Bought an uncooked pizza and threw it in the oven. The 15 minute wait was worth it.

I wonder what Ogg and his Stone-Tool Henchmen would have thought of this meal 10,000 years ago.
 
Pasta Parmesan casserole.

Angel Hair pasta, ground beef, red & green peppers, parsley all in a Parmesan cheese sauce.

Special culinary kudos to Rice-A-Roni. :p
 
Last night: Pork fajitas with refried beans and rice. All from scratch.

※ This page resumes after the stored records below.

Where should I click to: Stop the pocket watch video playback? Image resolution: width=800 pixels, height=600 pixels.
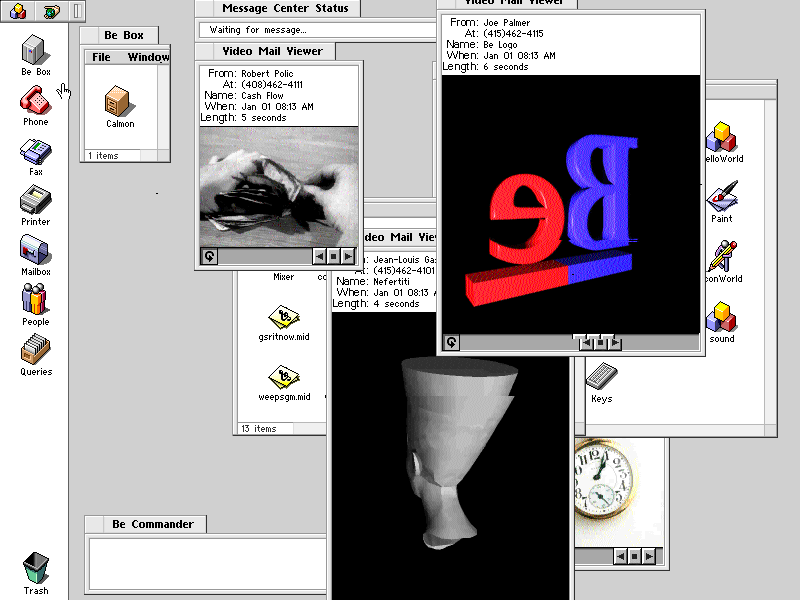click(x=634, y=556)
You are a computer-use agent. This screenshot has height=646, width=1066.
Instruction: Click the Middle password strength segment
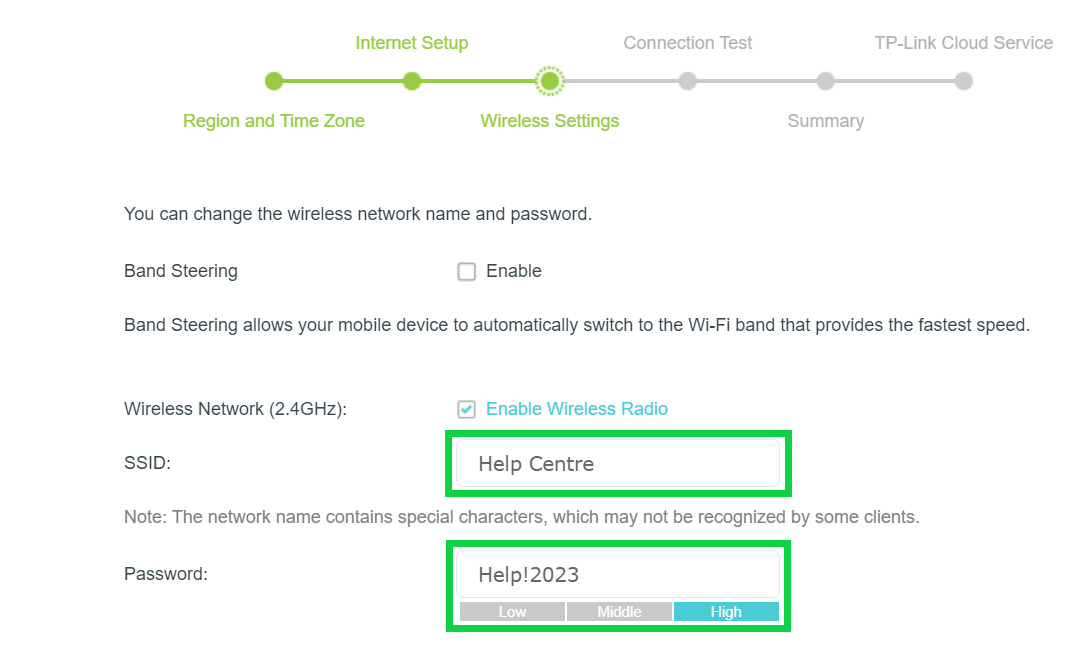pos(619,612)
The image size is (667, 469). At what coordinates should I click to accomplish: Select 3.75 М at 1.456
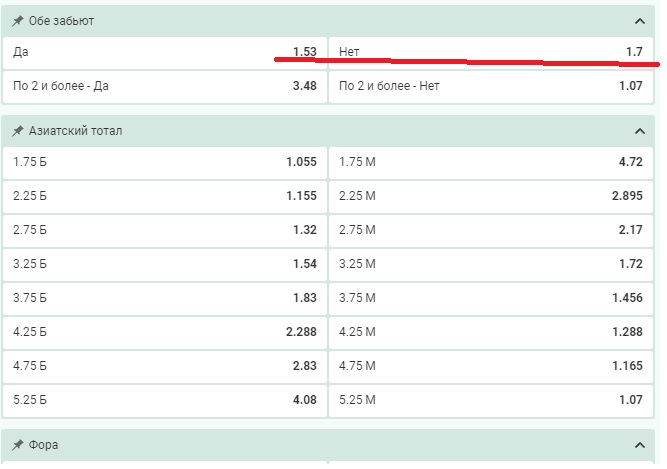[491, 298]
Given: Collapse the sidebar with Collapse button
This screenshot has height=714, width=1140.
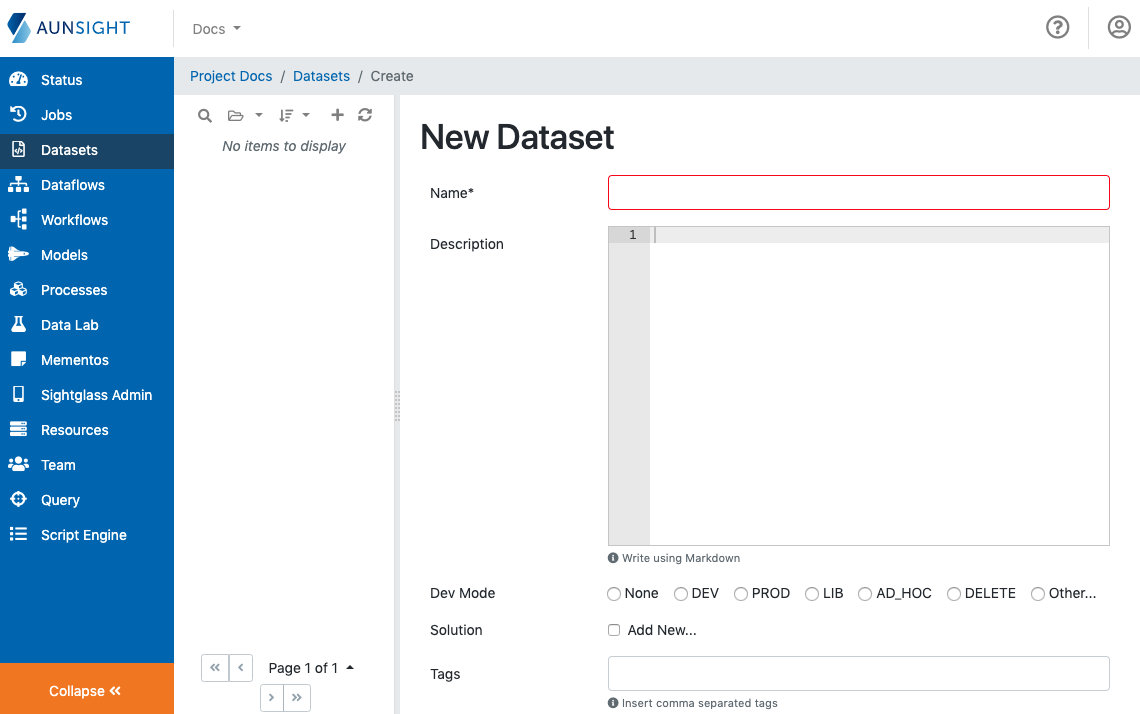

Tonight: Slow, delicious, thick spaghetti sauce to top the noodles and meatballs my daughter made. All from scratch.
 
Homemade nachos, with homemade nacho cheese sauce:

1 or 2 bags of the cheap tortilla chips you get in the stores. I don't recommend Tostitos, but if that's what you really want, it will work. But the thin chips in the paper bags tend to be perfect for nachos.

1 pound of pepper jack, manually shredded
0.5 pounds of sharp cheddar, manually shredded
1.5 cups of water
1.75-2 teaspoons of sodium citrate
Optional, but recommended: some pickled jalapeños, added a few at a time
Alternative to the jalapeños? 1 teaspoon of lime juice added at the VERY end, after the nacho cheese sauce has been removed from the heat and allowed to cool just a little bit

(A lot of recipes call for 1 cup of water, 1 cup of cheese, and 1 teaspoon of sodium citrate, but I've found that I tend to need more sodium citrate.)

Boil water on the stove.

When it's barely boiling, stir in the sodium citrate.

Stir in the cheese a few handfuls at a time.

You're not looking for it to be super super boiling. You just want the watery stuff on the top to not be there anymore, and for the stringy cheese on the bottom to not be stringy anymore. You want a sauce that's pretty much consistent all the way through, like the nacho cheese sauce you'd get in a convenience store. If the watery stuff on top and the stringy cheese on the bottom aren't coming together, add a little bit more sodium citrate, bit-by-bit.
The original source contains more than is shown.